Data Storage Overview¶
The number and variety of different (cloud) storage options can seem overwhelming.
This documentation gives an overview of some options for storage of research data in the cloud (and related campus storage), with guidance and recommendations for different use cases, in particular for backup. Additional details on the steps involved in setting up storage and backup transfers can be found here.
Note that “backing up” up one’s data can take several forms. Here we mean making a protection copy in case the data becomes lost, corrupted, or otherwise unavailable. The question of how often to make these copies is a matter of the comfort (and budget) of the research project. A similar variant of this would be making an archive copy of data that needs to be retained but only accessed infrequently, if at all. Cloud storage is a good solution for these needs. More traditionally, backup means regularly saving changes made to files by using backup software, such as Time Machine, that records the differences and stores these incrementally in a manner that allows retrieval at any point in time. At this time, campus offers no officially sanctioned vendor services for this type of backup. Researchers are on their own to arrange for traditional backup services of this type, though information security and procurement policies apply.
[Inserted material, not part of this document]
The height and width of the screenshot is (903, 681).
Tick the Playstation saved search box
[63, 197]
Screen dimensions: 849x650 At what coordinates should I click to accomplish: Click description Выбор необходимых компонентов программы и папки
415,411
Note that non-data files, such as code, configuration files, and documents, would generally be stored in other locations such as GitHub, backed-up home directories, bDrive, Box, etc.
Use cases and recommendations¶
It’s helpful to (at least loosely) define several types of storage as follows.
- Active/hot: frequently accessed (e.g., weekly/monthly), needs to be readily accessible, fast upload/download.
- Warm: accessed on a quarterly basis (small number of times a year), needs to be readily accessible.
- Cold: accessed once/twice a year; if longer, should have plan to transition to Archive
- Archive: accessed every 1-3 years at most, conceivably never; persistent; slow upload ok.
Next we’ll give a few recommendations. The following sections give more details about these recommended options.
- For archive storage, Amazon Glacier Deep Archive is a good option.
- For cold, warm, or active storage, Wasabi cloud storage is a good option.
- For large amounts of active/hot, warm or cold storage, UC Berkeley’s Active Archive Object Storage is a good cloud-like option.
With the imposition of storage limits in bDrive (i.e., Google Drive) and Box, these storage options are no longer as appealing for large amounts of research data, but they may be useful in some situations. Berkeley IT has information about storage limits in Google Drive and Box.